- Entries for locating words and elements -
_ _ _ _

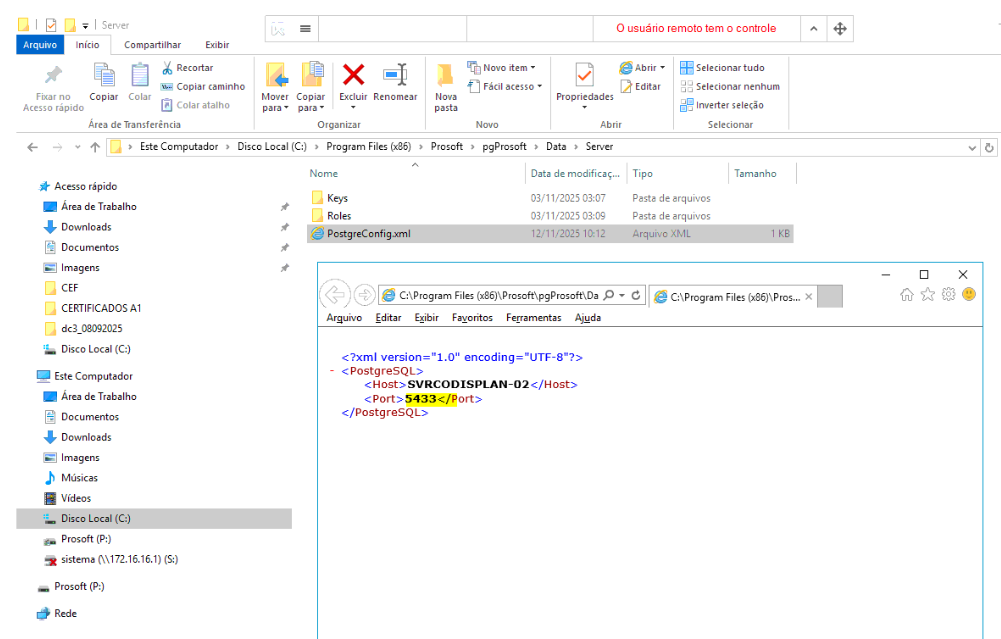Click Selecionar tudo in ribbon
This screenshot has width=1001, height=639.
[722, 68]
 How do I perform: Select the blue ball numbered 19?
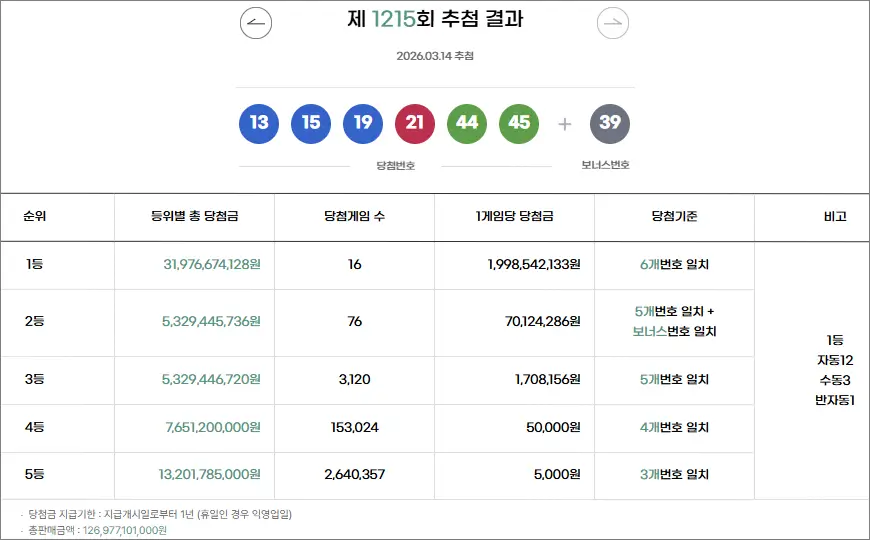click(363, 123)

_ _ _ _

Copy every entry above line for line and word for word, leaving out the pictures.

Click Selecionar tudo in ribbon
This screenshot has width=1001, height=639.
[722, 68]
 How do I perform: Select the blue ball numbered 19?
click(363, 123)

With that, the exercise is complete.